▶ _TEXT PROVIDED_
::::::
Major Alex Shaffer, of the 116th CBCT, used his previous peacekeeping experience in Bosnia as he worked in the combined 116th and RCAF headquarters element during the Staff and Command Post Exercises. He said the exercise helped increase inter-operability between forces of different nations.
"We are working through the Military Decision Making Process together with the RCAF, learning to manage humanitarian resources and operate simultaneously in a simulated peacekeeping environment," said Shaffer. "Learning about cultural differences and working through the language barrier is beneficial to our 116th staff because you can't simulate those things when training at home."
NPMEC used the experience to prepare for potential United Nations missions.
"This exercise will help prepare us for future missions with the UN," said Lt. Col. Ra Phirun, 225th Battalion commander. "This training is beneficial not only to us but to the U.S. also because we all learn something new every day."
::::::
▶ _SUPPLIED INFORMATION_

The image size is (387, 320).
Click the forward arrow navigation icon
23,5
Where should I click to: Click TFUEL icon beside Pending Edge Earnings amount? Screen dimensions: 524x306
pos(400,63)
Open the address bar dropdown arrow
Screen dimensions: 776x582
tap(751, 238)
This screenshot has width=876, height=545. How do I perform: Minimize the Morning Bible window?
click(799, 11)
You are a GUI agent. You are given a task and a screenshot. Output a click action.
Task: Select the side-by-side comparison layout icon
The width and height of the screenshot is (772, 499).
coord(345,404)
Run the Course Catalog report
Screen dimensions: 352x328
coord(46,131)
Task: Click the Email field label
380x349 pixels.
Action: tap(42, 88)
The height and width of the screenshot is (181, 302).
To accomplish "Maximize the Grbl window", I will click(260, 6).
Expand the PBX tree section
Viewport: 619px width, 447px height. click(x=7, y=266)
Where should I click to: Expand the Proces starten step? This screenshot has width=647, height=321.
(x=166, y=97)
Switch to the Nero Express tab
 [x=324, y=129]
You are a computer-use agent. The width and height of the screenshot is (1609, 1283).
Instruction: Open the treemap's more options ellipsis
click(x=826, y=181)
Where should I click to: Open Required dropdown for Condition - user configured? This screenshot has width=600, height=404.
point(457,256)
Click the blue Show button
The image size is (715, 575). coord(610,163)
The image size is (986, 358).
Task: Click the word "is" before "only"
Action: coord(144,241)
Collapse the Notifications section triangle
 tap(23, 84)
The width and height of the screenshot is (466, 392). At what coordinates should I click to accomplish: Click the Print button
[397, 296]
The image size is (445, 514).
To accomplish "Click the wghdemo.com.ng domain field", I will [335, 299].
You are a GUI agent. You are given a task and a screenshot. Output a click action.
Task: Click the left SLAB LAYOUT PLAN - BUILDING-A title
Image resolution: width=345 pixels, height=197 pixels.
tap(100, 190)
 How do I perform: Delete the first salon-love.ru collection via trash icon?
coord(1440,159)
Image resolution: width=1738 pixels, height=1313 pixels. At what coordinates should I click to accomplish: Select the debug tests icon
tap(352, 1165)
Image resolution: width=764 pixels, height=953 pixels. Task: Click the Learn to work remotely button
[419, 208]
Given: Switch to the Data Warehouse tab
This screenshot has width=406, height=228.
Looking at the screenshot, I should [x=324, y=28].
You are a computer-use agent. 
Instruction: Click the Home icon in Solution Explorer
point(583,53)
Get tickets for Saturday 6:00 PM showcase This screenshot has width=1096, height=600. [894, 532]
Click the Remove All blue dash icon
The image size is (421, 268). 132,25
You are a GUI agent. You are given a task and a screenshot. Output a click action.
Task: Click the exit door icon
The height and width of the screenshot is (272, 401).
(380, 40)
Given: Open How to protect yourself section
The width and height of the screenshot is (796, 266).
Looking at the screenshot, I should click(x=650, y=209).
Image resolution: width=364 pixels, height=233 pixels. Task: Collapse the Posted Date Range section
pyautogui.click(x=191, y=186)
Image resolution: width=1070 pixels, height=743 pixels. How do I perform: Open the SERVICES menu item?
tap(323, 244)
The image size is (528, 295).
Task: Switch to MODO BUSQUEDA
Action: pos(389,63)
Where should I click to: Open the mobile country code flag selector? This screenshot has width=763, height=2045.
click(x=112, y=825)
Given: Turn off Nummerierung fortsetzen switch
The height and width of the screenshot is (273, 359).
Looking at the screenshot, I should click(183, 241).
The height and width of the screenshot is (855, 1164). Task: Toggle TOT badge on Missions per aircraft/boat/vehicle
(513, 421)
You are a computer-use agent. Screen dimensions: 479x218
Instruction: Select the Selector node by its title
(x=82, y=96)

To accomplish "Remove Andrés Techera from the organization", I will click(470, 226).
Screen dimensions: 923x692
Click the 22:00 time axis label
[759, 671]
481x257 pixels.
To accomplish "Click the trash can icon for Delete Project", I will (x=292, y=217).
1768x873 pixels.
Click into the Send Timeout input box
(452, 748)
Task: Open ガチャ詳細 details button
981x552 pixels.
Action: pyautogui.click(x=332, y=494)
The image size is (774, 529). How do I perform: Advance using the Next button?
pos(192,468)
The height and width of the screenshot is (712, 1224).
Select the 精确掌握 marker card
::::::
▶ _WHAT IS REQUIRED_
Answer these from the text on the peacekeeping exercise:
(a) Where did Major Alex Shaffer gain his previous peacekeeping experience?
(b) What did NPMEC use the experience to prepare for?
(c) Which unit does Lt. Col. Ra Phirun command?

▶ _OUTPUT OF THE TASK_
(a) Bosnia
(b) Potential United Nations missions
(c) The 225th Battalion